Over time, I began to understand it more. We knew a family that was involved in the HIV/AIDS community in Spokane who had a daughter the same age as me. She was infected through birth, and she ended up passing away two days before we started second grade. So it wasn’t that long before I recognized how real a disease it was. For kids, the greatest fear of all fears is losing your own mom. That being said, after getting the diagnosis, our family really prioritized family time and taking trips and spending time together, not knowing how long my mom would be with us.

It’s funny, I did an interview with People magazine a couple days ago, and they were really trying to pinpoint, “What was the moment that you realized?” But it’s like, “You’re talking about my entire life”. There isn’t one day when you wake up and say “Holy shit, my mom’s a survivor!”, it’s just over the course of years. A huge part of that was just getting through the ‘90s. When she was diagnosed, there was one drug, and that drug made you very, very sick. It was called AZT. So you made yourself really sick in order to have any type of immune system that would let you survive long-term. So a big piece was her just kind of hanging on with some challenging, minimal drugs until more drugs game out.

And then, you know, you fast-forward thirty years, and to get infected with HIV today is totally different. It’s not a death sentence. You can live a full life if you’re diagnosed tomorrow. What the 30/30 Project is all about is really recognizing that, and in turn seeing that the problem is really access. All of these drugs exist, and if there were access in place, people would be able to maintain, not just wake up every day focused on survival, but be able to think about the future.

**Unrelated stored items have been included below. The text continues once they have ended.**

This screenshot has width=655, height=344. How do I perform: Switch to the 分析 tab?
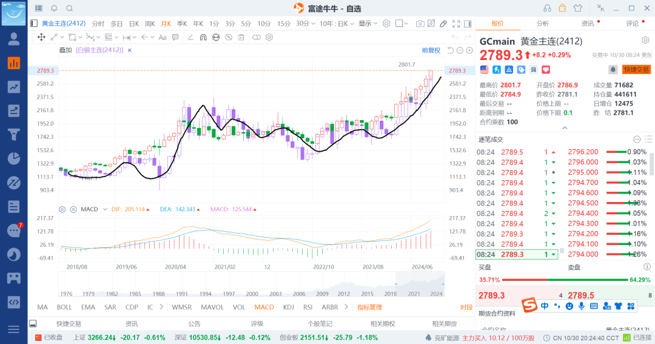[542, 24]
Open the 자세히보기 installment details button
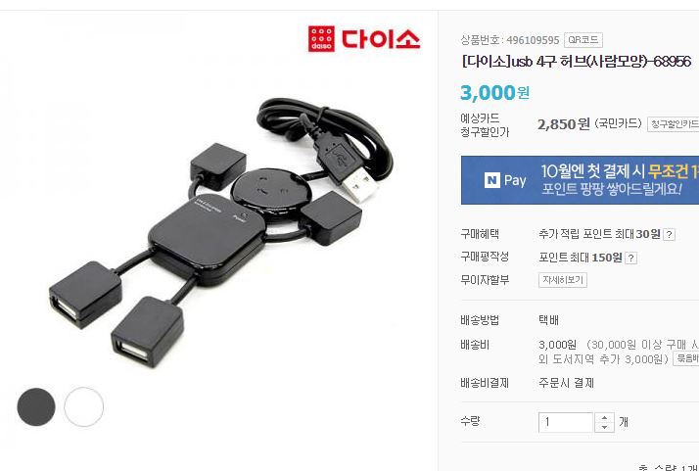This screenshot has height=471, width=699. click(x=563, y=280)
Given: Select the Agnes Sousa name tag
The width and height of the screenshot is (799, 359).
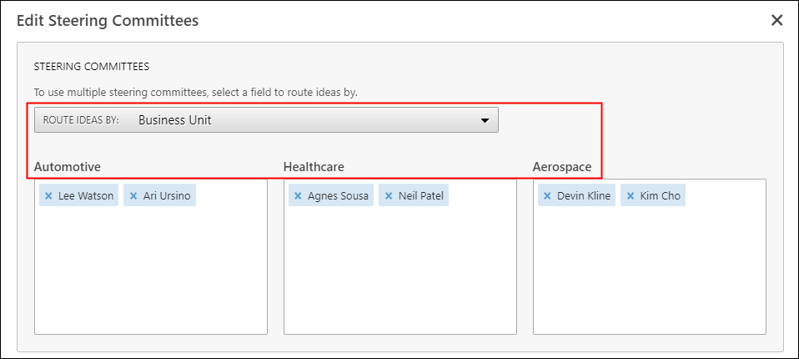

If you can’t give financially, what can you do? 

Construction for Change is a fairly small organization—this project is really their big leap into doing larger work, and they’re growing rapidly. People who want to be involved can join the network of volunteers. Start there. I think in terms of people who can’t provide financially but can spread the word, do just that. You launch a campaign, and I think the tendency is to equate its success with how quickly the dollars and cents are coming in. I’ve been surprised at the power of word of mouth. It’s not like we raised a half-million dollars in a couple days, but to see the number of press outlets and cultural leaders and CEOs who have jumped onboard to support—that’s huge. That’s what we need. Using your voice to spread the word that healthcare is a human right.